** EXERCISE PROMPT **
Take the entries below and reproduce exactly the portion that begins at the line containing "Viewport: 553px width, 289px height." and ends at the line containing "Open Malcolm Waller bowler page", keeping both ends, dropping pictures, and adding nothing else.

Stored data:
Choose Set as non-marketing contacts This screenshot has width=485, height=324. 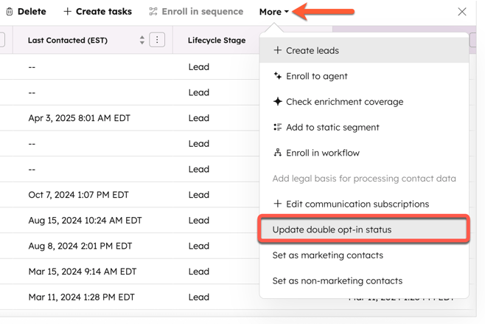click(x=337, y=280)
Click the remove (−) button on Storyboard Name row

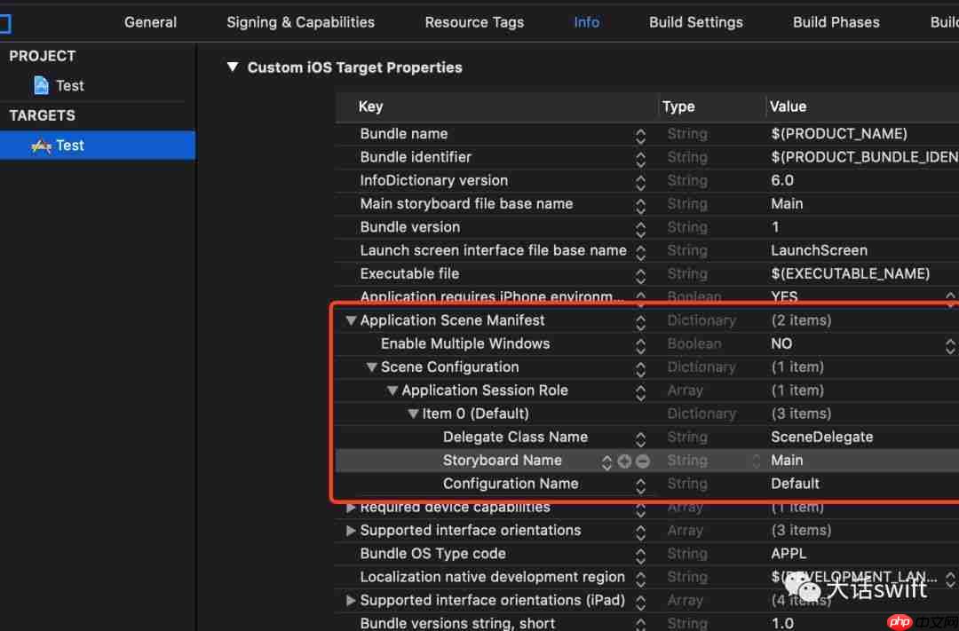643,461
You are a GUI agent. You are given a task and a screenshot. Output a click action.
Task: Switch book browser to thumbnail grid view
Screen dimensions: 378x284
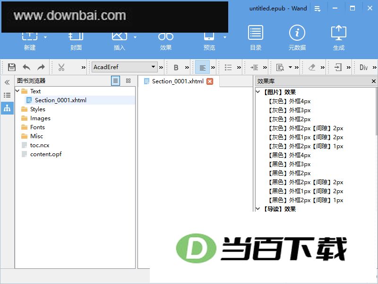[x=128, y=80]
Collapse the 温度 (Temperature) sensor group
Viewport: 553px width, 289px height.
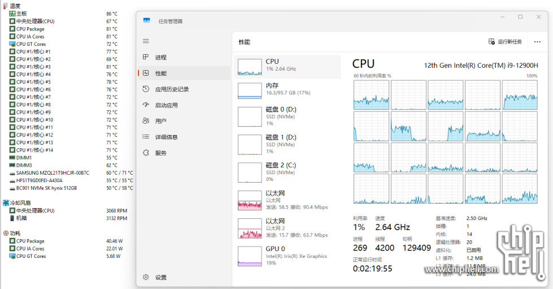pyautogui.click(x=6, y=6)
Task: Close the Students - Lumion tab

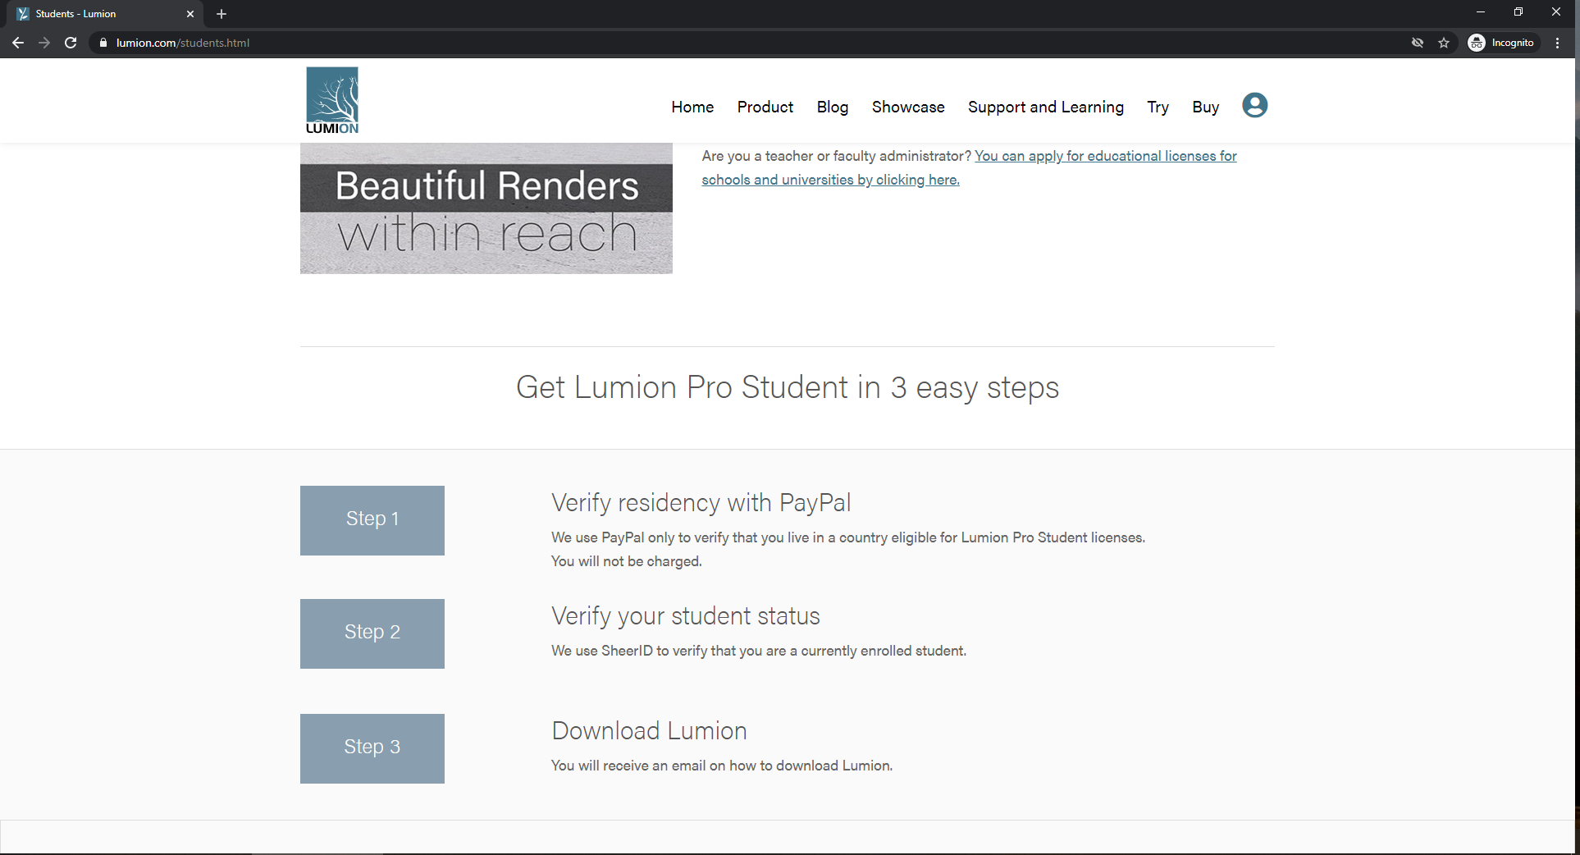Action: 190,14
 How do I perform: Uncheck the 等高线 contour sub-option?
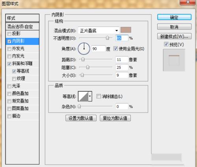point(14,71)
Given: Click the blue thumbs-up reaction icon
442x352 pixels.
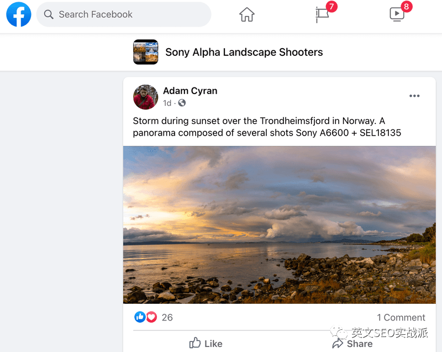Looking at the screenshot, I should 140,317.
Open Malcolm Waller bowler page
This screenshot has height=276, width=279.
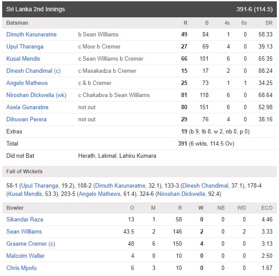(26, 256)
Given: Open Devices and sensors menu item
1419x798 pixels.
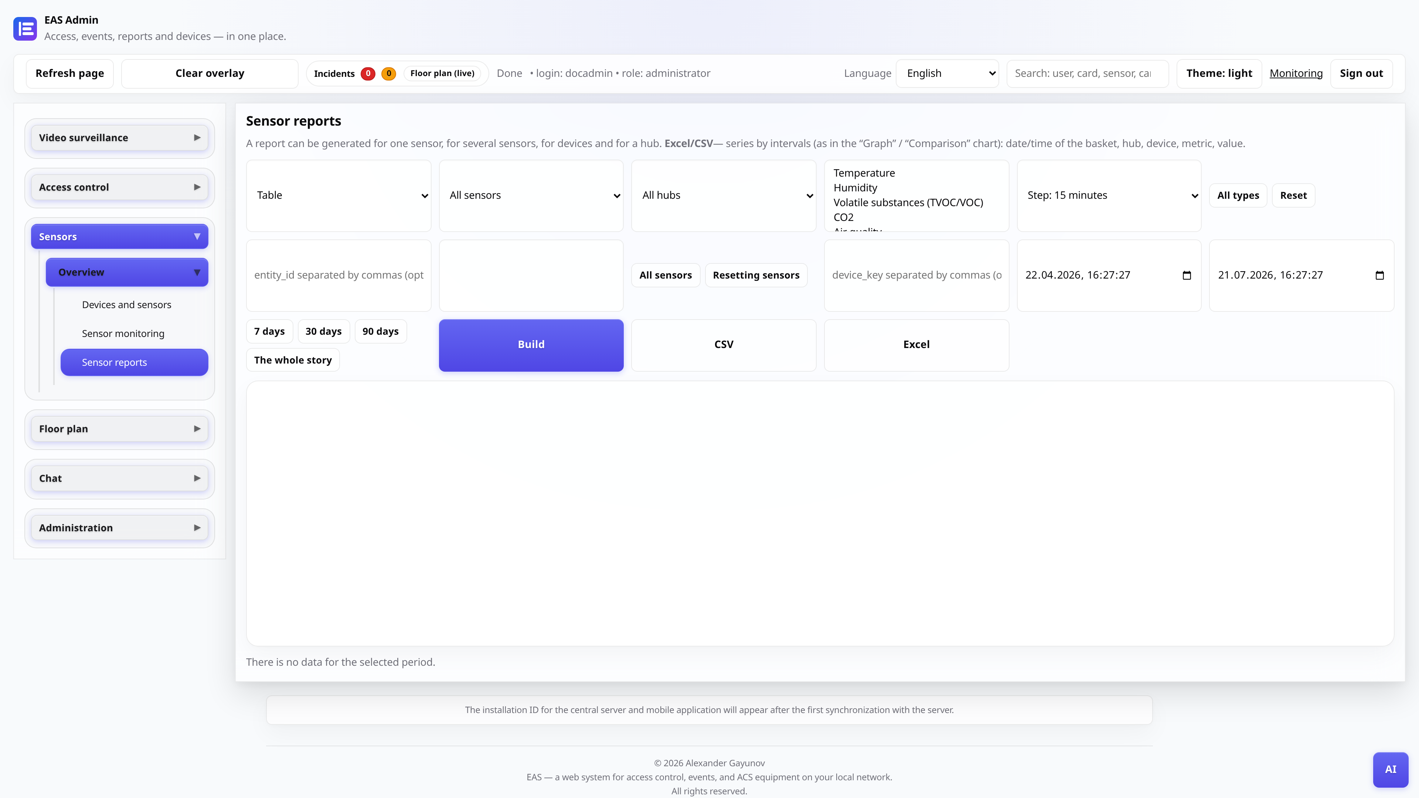Looking at the screenshot, I should click(126, 305).
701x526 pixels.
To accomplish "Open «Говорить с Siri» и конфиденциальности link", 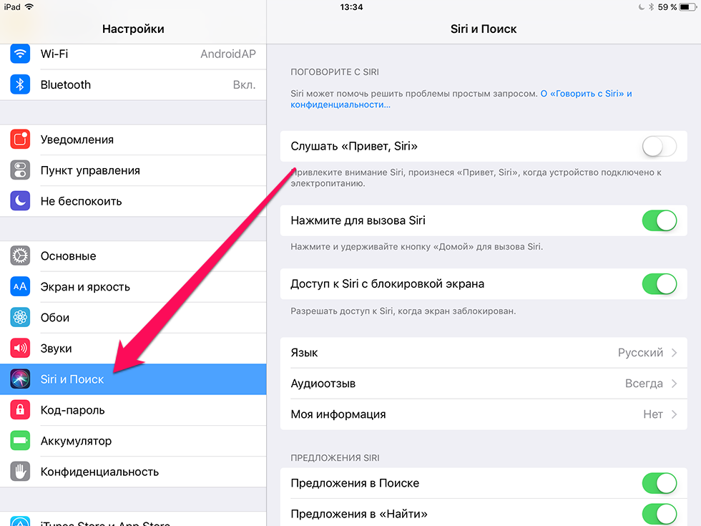I will [461, 99].
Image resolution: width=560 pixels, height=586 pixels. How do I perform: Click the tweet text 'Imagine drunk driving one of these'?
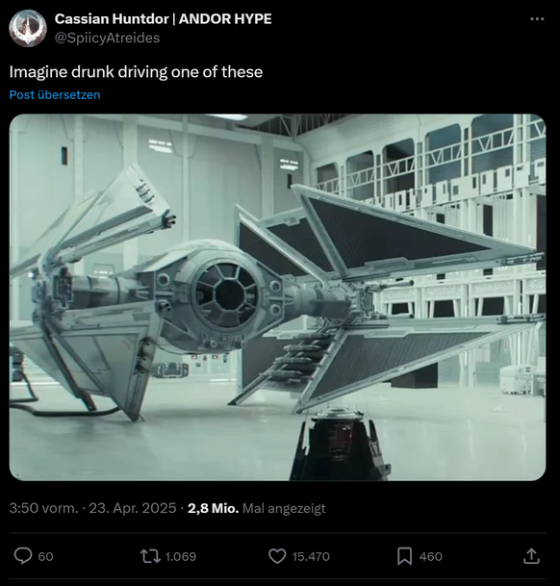[136, 72]
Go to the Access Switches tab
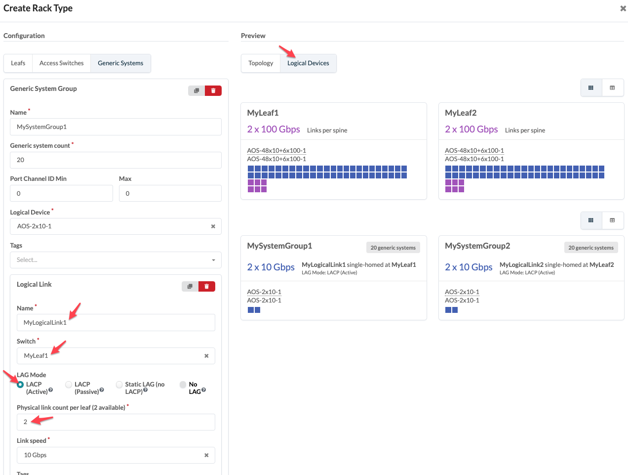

** TASK RESPONSE **
Viewport: 553px width, 289px height.
pyautogui.click(x=6, y=6)
Task: Close the Students - Lumion tab

Action: 190,14
 How do I perform: Uncheck the 等高线 contour sub-option?
point(14,71)
Given: Click the blue thumbs-up reaction icon
442x352 pixels.
Looking at the screenshot, I should 140,317.
Open Malcolm Waller bowler page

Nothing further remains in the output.